Filter the material below and keep every line that contains the string "chevron". Treat uppercase and lowercase as different.

Records from a data source
= = = =

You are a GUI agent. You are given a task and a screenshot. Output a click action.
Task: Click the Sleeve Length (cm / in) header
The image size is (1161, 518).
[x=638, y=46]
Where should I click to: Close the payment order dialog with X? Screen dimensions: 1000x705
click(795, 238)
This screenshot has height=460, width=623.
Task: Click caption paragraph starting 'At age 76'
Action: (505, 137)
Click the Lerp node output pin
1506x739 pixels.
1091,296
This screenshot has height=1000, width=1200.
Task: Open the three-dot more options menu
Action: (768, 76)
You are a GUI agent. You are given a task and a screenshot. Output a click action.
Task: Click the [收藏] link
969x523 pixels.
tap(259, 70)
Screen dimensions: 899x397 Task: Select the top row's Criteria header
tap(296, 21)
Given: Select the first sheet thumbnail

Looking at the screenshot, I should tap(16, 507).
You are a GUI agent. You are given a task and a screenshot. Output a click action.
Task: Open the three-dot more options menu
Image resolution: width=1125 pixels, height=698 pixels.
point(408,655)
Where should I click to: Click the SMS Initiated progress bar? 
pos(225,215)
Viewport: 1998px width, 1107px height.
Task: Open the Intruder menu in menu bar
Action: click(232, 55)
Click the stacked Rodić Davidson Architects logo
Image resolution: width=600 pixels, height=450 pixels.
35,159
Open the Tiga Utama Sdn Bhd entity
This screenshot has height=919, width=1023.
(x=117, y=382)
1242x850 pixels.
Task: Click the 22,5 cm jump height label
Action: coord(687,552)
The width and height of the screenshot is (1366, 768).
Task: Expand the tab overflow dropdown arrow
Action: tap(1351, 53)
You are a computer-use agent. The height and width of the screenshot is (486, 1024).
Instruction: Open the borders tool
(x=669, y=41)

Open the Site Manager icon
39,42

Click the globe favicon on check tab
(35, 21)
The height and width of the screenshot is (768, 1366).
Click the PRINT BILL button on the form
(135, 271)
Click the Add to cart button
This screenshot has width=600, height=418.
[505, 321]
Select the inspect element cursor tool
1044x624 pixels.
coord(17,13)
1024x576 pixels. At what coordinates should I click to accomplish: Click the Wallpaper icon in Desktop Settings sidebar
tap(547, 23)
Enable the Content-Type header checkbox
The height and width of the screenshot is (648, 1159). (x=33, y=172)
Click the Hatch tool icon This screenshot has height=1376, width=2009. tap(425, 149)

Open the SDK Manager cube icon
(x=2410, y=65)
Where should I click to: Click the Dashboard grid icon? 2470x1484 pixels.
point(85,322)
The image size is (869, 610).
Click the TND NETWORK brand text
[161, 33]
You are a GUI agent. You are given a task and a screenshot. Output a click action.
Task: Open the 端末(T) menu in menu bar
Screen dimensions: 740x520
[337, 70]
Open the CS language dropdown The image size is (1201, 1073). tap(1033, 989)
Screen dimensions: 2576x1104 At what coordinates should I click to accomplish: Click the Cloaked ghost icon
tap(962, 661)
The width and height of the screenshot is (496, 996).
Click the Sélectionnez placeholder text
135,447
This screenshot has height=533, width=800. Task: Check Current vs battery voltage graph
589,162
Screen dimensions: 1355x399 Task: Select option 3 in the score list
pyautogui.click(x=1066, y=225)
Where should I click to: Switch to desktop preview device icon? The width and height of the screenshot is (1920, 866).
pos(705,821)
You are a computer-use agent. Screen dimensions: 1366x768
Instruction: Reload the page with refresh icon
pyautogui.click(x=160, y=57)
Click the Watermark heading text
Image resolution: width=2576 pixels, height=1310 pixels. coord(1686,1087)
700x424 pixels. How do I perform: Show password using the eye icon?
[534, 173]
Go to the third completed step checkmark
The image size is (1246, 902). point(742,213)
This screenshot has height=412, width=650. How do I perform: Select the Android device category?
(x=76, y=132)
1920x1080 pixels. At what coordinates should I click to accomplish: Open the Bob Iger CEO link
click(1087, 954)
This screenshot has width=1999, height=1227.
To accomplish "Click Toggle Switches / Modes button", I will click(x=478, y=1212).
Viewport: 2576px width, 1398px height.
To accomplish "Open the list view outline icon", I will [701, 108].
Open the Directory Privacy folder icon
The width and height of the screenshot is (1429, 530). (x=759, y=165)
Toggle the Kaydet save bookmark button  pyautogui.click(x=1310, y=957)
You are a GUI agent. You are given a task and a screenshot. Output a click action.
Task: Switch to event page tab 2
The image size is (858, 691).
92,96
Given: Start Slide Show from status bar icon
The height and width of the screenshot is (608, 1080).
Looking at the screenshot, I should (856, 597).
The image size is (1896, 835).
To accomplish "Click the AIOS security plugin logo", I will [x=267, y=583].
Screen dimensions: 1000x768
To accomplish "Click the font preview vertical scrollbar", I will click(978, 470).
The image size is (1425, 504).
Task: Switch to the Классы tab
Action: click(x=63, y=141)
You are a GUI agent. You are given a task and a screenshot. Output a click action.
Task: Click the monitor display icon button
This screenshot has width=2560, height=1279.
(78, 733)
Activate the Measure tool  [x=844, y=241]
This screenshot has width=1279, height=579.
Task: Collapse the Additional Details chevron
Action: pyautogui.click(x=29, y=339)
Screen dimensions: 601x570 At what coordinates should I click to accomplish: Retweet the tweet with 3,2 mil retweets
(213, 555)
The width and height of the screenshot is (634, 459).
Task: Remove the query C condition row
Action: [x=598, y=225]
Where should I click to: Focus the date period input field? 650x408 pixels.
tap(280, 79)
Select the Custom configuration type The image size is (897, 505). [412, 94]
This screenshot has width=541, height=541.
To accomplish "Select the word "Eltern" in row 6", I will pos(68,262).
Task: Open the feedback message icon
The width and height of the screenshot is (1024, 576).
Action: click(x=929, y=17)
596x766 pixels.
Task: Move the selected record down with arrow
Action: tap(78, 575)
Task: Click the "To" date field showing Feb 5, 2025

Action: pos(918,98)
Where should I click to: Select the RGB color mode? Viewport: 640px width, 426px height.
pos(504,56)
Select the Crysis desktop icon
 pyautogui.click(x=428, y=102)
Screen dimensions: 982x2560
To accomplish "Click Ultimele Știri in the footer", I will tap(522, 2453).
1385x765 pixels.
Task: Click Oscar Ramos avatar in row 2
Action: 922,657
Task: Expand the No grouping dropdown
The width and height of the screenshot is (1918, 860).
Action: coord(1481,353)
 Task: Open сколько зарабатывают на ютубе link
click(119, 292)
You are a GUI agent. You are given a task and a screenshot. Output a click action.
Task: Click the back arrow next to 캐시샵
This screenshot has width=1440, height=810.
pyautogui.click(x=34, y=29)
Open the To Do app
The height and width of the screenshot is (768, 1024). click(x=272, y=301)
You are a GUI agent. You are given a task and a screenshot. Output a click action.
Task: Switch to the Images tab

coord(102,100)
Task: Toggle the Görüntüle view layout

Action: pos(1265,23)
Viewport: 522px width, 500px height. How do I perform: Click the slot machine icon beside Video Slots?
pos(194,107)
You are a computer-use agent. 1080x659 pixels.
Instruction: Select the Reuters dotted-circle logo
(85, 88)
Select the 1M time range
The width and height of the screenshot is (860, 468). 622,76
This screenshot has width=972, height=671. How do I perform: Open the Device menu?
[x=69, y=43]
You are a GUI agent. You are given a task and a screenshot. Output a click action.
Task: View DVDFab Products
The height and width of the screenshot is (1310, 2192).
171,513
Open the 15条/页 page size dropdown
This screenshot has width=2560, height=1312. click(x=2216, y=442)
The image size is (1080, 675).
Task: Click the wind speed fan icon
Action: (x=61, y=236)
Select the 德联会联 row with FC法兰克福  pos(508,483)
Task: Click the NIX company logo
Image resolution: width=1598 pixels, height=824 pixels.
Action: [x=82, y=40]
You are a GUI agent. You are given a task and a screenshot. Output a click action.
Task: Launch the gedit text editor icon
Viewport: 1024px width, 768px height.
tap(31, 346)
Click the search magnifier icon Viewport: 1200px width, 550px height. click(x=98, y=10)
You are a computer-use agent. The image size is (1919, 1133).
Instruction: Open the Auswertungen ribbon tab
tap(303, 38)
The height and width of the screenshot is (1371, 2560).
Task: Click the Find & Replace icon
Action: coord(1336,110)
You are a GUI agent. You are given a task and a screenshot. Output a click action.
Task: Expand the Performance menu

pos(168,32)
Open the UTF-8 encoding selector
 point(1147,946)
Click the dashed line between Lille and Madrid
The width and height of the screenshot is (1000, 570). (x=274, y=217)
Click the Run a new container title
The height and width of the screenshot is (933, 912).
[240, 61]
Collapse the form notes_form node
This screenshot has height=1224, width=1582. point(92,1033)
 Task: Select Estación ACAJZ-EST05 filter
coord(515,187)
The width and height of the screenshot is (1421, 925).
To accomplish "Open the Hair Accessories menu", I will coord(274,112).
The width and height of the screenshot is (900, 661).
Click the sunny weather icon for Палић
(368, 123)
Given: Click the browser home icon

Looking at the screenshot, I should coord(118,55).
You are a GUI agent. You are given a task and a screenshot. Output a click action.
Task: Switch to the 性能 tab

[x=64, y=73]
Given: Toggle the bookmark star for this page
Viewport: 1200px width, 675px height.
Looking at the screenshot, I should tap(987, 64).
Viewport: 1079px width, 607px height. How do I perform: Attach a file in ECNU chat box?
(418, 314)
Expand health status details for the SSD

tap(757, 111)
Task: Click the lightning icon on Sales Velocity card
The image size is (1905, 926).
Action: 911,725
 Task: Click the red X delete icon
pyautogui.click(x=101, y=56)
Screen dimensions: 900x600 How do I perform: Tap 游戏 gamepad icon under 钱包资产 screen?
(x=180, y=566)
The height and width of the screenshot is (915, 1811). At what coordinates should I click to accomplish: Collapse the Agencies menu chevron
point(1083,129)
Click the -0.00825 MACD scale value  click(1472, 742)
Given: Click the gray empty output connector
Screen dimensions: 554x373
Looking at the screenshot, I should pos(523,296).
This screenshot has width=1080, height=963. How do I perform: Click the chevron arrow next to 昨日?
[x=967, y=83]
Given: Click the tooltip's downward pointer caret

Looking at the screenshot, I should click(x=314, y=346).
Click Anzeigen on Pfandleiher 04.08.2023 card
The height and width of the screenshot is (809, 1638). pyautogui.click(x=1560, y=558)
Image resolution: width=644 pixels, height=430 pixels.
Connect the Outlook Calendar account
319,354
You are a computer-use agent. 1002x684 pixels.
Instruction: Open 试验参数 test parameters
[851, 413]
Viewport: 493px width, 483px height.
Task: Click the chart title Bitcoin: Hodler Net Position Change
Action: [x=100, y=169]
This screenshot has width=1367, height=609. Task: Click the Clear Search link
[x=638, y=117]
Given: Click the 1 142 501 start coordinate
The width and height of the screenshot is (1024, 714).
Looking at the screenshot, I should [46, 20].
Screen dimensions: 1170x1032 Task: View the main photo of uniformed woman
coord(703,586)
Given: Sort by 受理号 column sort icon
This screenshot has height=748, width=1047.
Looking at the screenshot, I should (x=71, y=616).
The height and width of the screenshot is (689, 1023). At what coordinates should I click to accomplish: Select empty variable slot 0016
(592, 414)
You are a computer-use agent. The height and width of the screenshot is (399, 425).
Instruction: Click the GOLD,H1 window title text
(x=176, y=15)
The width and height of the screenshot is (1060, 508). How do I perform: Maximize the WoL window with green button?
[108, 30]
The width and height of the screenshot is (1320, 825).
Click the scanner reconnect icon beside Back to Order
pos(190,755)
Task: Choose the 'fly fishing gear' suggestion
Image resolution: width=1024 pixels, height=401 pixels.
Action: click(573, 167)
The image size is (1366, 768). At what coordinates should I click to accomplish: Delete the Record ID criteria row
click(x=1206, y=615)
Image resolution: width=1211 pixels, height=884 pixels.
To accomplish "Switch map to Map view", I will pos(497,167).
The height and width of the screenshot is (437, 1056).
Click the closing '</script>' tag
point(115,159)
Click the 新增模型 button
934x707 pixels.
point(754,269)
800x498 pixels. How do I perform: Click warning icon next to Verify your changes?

= = = =

[Solution]
Task: Collapse the Additional Details chevron
The height and width of the screenshot is (915, 1811). At what coordinates should I click to accomplish: Collapse the Agencies menu chevron
This screenshot has width=1080, height=963. How do I perform: Click the chevron arrow next to 昨日?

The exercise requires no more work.